Landscape at Auvers after rain (Landscape with Carriage and Train) (painting by Vincent van Gogh, 1890)
Van Gogh/Wikimedia Commons/Public Domain

The term painterly is used to describe a painting done in a style that celebrates the medium that it was created in, be it oil paint, acrylics, pastels, gouache, watercolor, etc., rather than a style that tries to hide the act of creation or the medium used. It is a loose and expressive approach to the process of painting in which the brushstrokes (or even knife strokes, if any paint was applied with a palette knife) are visible. It contrasts with a style of painting that is controlled and tries to hide the brushstrokes. The Tate Gallery's glossary says the term painterly "carries the implication that the artist is reveling in the manipulation of the oil paint itself and making the fullest use of its sensuous properties."
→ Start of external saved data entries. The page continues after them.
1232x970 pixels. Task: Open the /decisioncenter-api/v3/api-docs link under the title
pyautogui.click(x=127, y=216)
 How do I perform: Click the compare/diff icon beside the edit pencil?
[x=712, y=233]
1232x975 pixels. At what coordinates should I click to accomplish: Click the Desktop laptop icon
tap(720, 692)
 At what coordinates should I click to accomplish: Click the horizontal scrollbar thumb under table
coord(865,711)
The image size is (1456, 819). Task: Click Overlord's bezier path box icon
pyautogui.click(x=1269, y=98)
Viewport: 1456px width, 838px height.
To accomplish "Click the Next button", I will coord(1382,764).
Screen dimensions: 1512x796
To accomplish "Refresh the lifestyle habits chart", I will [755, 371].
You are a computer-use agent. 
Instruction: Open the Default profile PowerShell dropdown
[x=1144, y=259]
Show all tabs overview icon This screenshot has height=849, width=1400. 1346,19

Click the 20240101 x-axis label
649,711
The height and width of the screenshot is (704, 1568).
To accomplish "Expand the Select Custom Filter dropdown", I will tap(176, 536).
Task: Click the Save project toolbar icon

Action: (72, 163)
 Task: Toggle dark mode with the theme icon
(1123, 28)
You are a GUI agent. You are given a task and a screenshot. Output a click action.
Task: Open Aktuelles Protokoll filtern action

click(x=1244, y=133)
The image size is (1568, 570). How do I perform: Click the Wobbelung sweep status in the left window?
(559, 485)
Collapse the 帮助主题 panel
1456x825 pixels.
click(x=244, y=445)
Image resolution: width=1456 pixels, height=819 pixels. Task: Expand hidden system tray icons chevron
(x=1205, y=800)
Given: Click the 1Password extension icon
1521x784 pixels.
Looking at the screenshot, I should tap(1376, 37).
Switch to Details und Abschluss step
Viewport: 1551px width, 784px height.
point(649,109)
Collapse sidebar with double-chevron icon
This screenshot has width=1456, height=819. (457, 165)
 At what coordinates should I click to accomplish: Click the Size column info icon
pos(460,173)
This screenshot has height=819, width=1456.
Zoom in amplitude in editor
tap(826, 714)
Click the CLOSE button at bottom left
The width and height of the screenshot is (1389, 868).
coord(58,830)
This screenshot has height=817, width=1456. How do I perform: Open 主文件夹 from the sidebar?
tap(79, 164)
In centuries past (and in various modern art movements, such as photorealism), painters worked hard to eliminate or conceal any evident brushmarks or texture in a painting, blending and smoothing colors to hide all evidence as to how the work was created.

Impasto Not Required

Making a painterly artwork does not mean the piece has to be done impasto—a painting in which the paint is applied thickly, sometimes even thick enough to make the piece appear 3-D—though an impasto painting is, in fact, painterly. Paint can be thin and still be applied in a painterly way. The surface of a sculpture might even be said to be painterly if the carved or modeled marks resemble brushstrokes or are visible.

Painterly Versus Linear

The painterly style is often contrasted with linear painting. Linear painting, as the name suggests, is based on outline and boundary, much like cartoon drawing, although not necessarily so explicit, with objects and figures isolated. Shapes are drawn first and then carefully painted over and delineated with hard edges or further emphasized with line. Forms are sharply defined, and gradations of value are subtly rendered. "The Birth of Venus" by Sandro Botticelli (c. 1484–86) is an example of linear painting. The subject of the painting depicts movement, but the application of the paint itself does not.  

In contrast, a painterly style clearly shows its brushstrokes and applied paint and the energy of the gesture that went into making the marks on the work's surface. The style is dynamic and expressive and shows texture. There are soft edges and hard edges and movement, with one shape of color merging into the next. "Rain, Steam, and Speed" by J. M. W. Turner (1844) is an example of painterly style. The technique of Peter Paul Rubens, the great Baroque artist of Belgium, is often described as painterly. 

A painting can have characteristics of both linear and painterly styles, but the overall effect will be of one or the other.

Other Artwork Examples

The close-up details in expressionist paintings by Van Gogh and others are examples of a painterly style. The term could be applied to many other artists, including Rembrandt van Rijn, John Singer Sargent, Lucian Freud, Pierre Bonnard, and the abstract expressionists of the post-World War II era.